Ему никогда не хотелось присоединиться к Духам, чье бытие ограничено зоной Истока. Могут ли сущности, уставшие от долгих солнечных дней, смириться с концепцией бесконечного существования? Для него ответ был вполне однозначный: нет.


У него были другие цели. Свой собственный вариант вечности. И для достижения этой цели он был готов рискнуть всем. Его планы были чем-то сродни очень сложному ритуалу из той зыбкой, туманной области, где наука смыкается с мифом.
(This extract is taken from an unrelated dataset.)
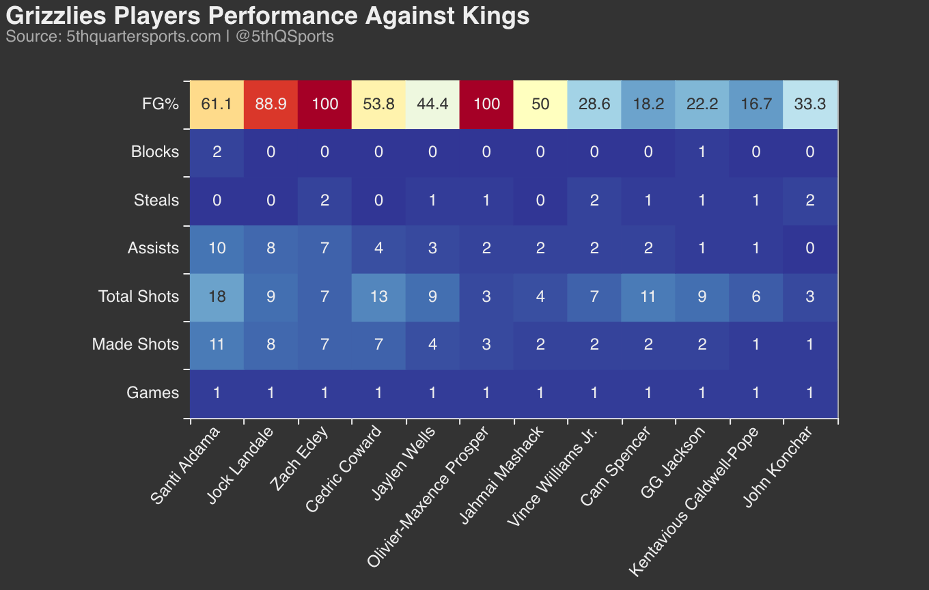Screen dimensions: 929x590
Task: Click the Assists row label
Action: (x=154, y=249)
Хранительницы Технологии Духа видели в Линиуме существо, посвятившее себя мести Небесам, исполненным безболезненной скорби, — Небесам, которые не смогли явить чудо, хотя были как обещание чудесного. Преступление, которое замышлял Линиум, было самым отчаянным за всю историю: он оспорил главенство Сениды и ее Сирен.


Питер Линиум понимал, что столь открытое неповиновение власти Сениды уже навсегда закроет для него доступ в реальность Истока. Он не тешил себя иллюзиями. И ему было грустно.


Когда они добрались до Круга, Линиум убрал руку с плеча Сновидца и шагнул в зыбкий узор. Он купался в электрических струях, как в целебном источнике. Он взбивал электричество в комки информации, погружался в них с головой, а потом выходил и гулял по поверхности Круга, словно по водам цветного озера. Его кожа срасталась буквально на глазах. Его движения больше не напоминали рывки неисправного механизма. Даже одежда сделалась целой, словно ее починил некий невидимый портной.


Встав в центре Круга, он лениво взмахнул рукой.

— Иди сюда, — позвал он Сновидца. — Тебе станет лучше.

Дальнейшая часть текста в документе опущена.